This world is a perennial playground of darkness and light.
All of our stories, myths and legends, and all our mundane everyday endeavours, are underpinned by the constant push and shove between darkness and light. No narrative is complete without them. All religions, when they speak of god, speak unequivocally of the devil, too. The terminology differs —sur and asur, devta and raakshas, Allah and Iblis, god and Satan, Ahura Mazda and Ahriman. Wherever there exists a supreme all-powerful being, there exists a resisting evil power — a foil, so to speak. You cannot contemplate goodness and virtue without also musing upon vice.
The roots of these demarcations lie deep within human consciousness and our experience of the external world.
Darkness evokes fear — of things unseen and unknown — darkness evokes the feeling of not being in control. Since prehistoric times, darkness brought threats to humankind, the threat of enemies and objects that inflict harm. Threats of mythical ghosts and evil spirits. Darkness was abhorred inherently because the primary human sense is that of sight — a poor one, at that — which was rendered practically useless by darkness. The threats of darkness carry over to the modern age, in the wilderness still from wild animals, but in cities and urban areas from a far more dangerous species — the unscrupulous human. Humans have a natural propensity, then, to gravitate towards the light.

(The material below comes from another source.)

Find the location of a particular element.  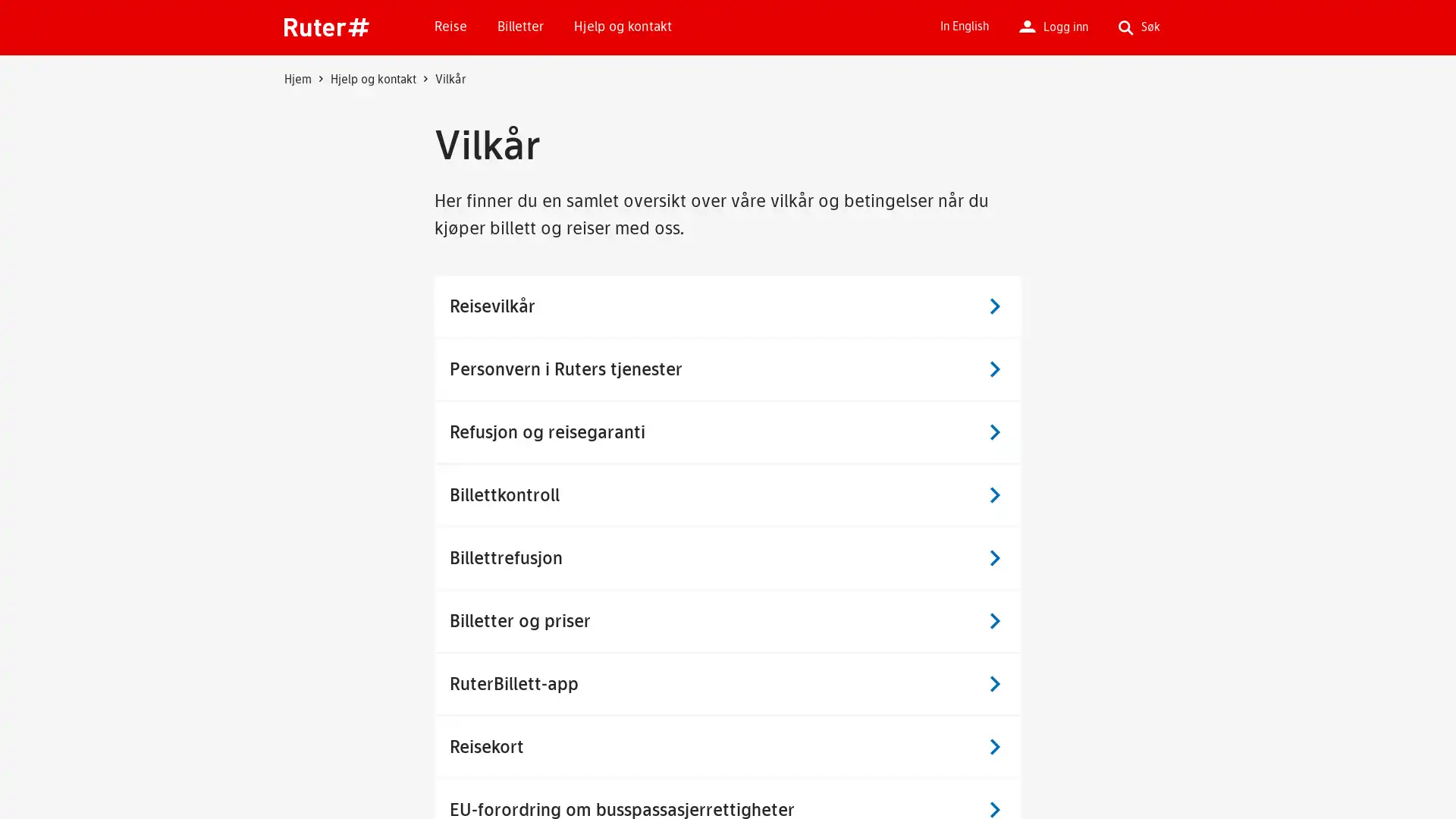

Light gives vision. Clarity of perception. Light is freedom — to step out and explore, experiment and do what you will, for darkness restrains you within the confines of security.

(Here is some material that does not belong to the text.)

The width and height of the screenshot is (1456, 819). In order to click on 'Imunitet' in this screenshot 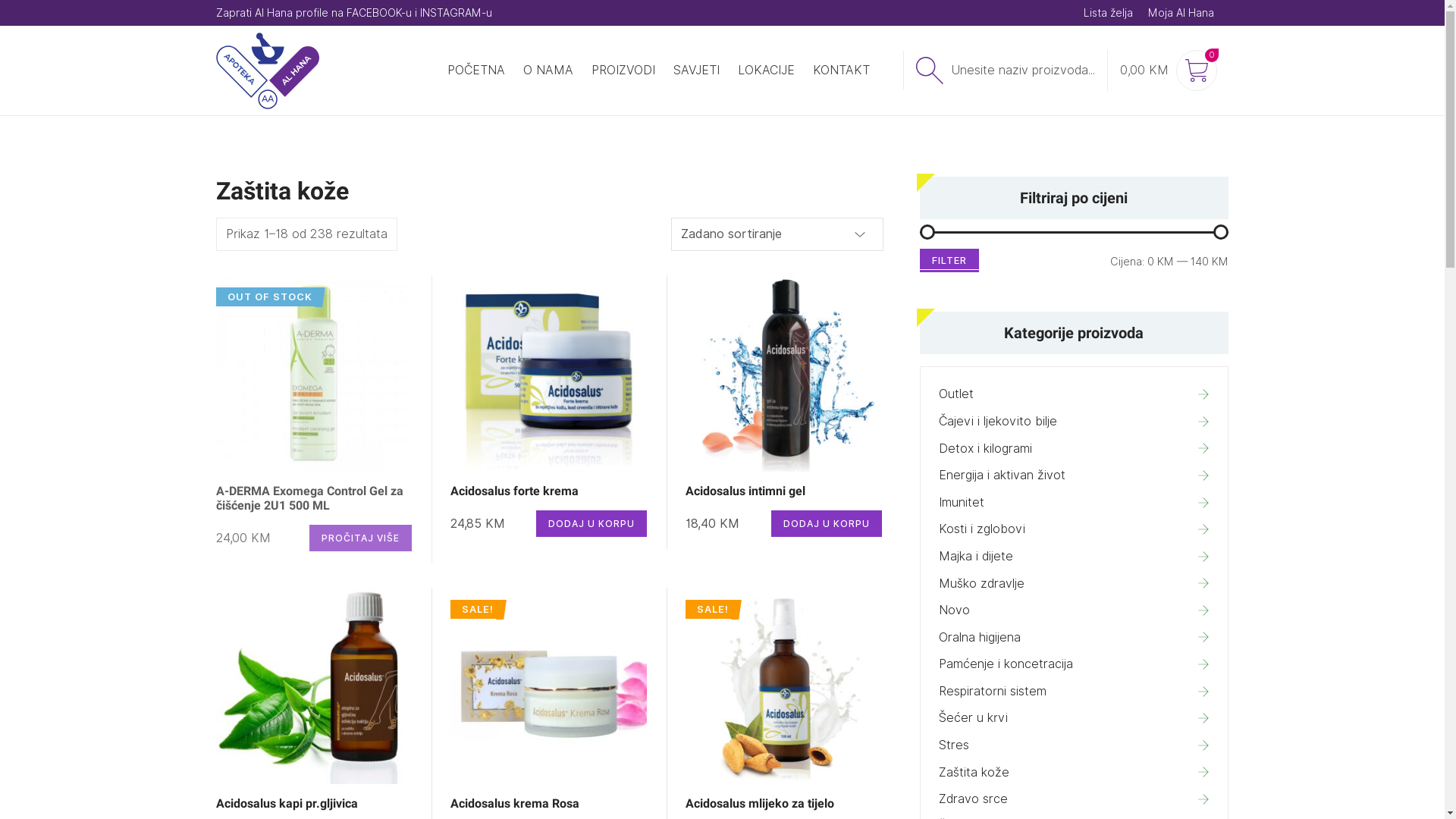, I will do `click(1073, 503)`.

How great an irony, then, that modern myth and storytelling weaves itself around the freedoms of the dark side. How ironic that, in the way things have turned out, the light of spirituality has been transformed into the darkness of threats, massacre, pillage and destruction? Is that what we understand by coming into the light? Or have we inverted our understanding of darkness and light?

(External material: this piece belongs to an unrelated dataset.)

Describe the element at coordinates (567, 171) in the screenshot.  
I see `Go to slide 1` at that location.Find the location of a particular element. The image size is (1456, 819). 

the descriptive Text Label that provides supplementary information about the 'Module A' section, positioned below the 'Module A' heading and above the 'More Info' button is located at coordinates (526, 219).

What is the primary feeling you get when you watch the sunrise? When you watch the first rays pierce through and the world is illuminated, suddenly coming to life? Peace, joy, a sense of calm. It doesn’t matter whether you’re on the illuminated peak, a posh high rise or just an old house by a village lane, sunrise is always beautiful. Darkness becomes beautiful only when patterned by fragments of light. You might love the scene of the city at night — or the star spangled sky of the countryside — but it’s not because of the dark; it’s only because of the lights. Nobody goes anywhere to look at darkness — you travel to places to get glimpses of light. Perhaps you might like to see fireworks dance, or the reflections of houseboat lights on a lake; the Eiffel Tower decked with brilliance, or the most dazzling — the Aurora, the Northern Lights. Just like tiny winged creatures, we are instantly drawn to light. Light alone sets you free, brings you clarity and purpose. Freedom from fear, freedom from confinement, freedom from threats and doubt.
That which promotes fear and takes away liberty can never be associated with light. That which prevents exploration and seeking, is the force of darkness, not light.
If only you’d know that, you’d never be in thrall of the dark side. Because the first moment defining your presence on the earth is the moment that you come out of the darkness of the womb, out into the light.